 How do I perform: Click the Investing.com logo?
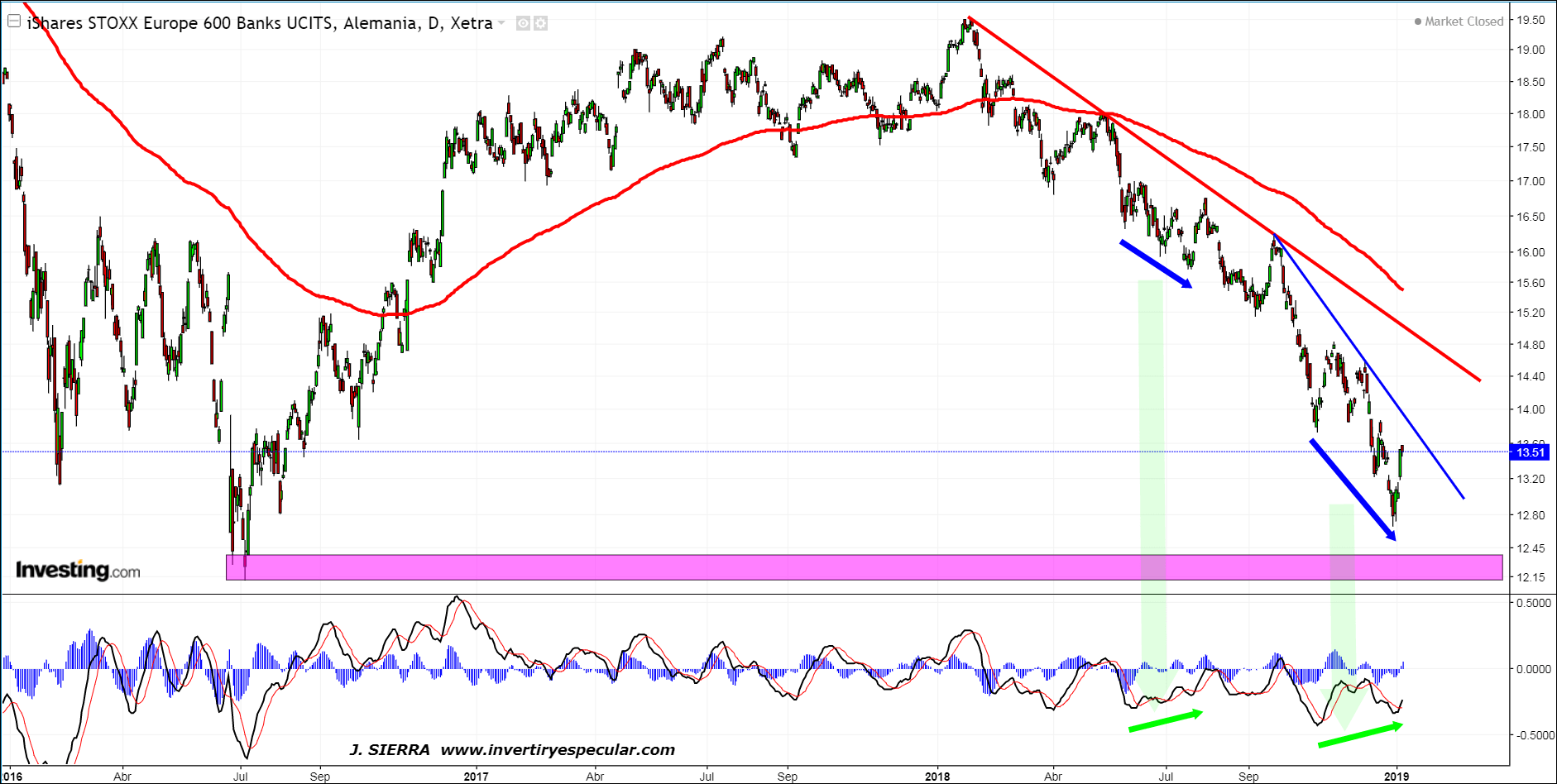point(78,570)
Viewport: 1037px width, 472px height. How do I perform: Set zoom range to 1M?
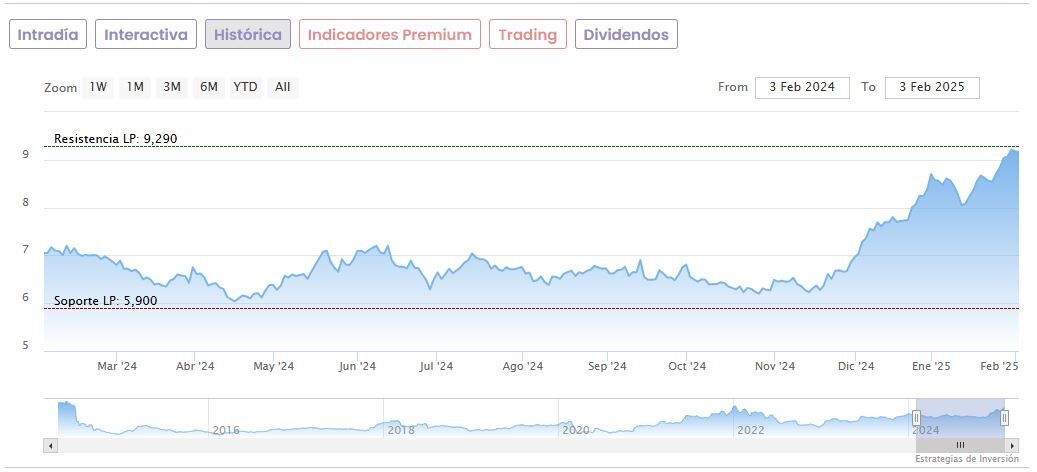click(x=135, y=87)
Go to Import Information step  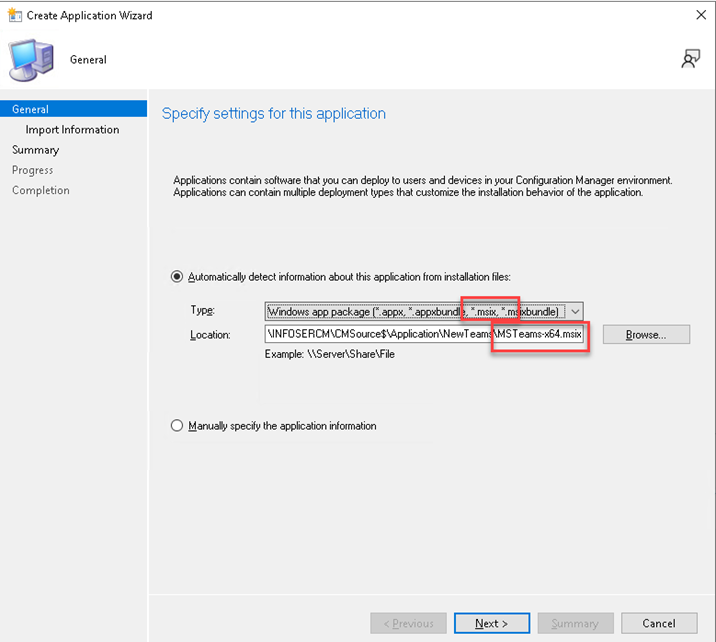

**ACTIVITY**
Please write out the lines from the one that holds "Viewport: 1037px width, 472px" through the end of the material, both ends included, exactly and with no pictures.

**EXERCISE ANSWER**
Viewport: 1037px width, 472px height. How do I perform: Set zoom range to 1M?
click(x=135, y=87)
Go to Import Information step  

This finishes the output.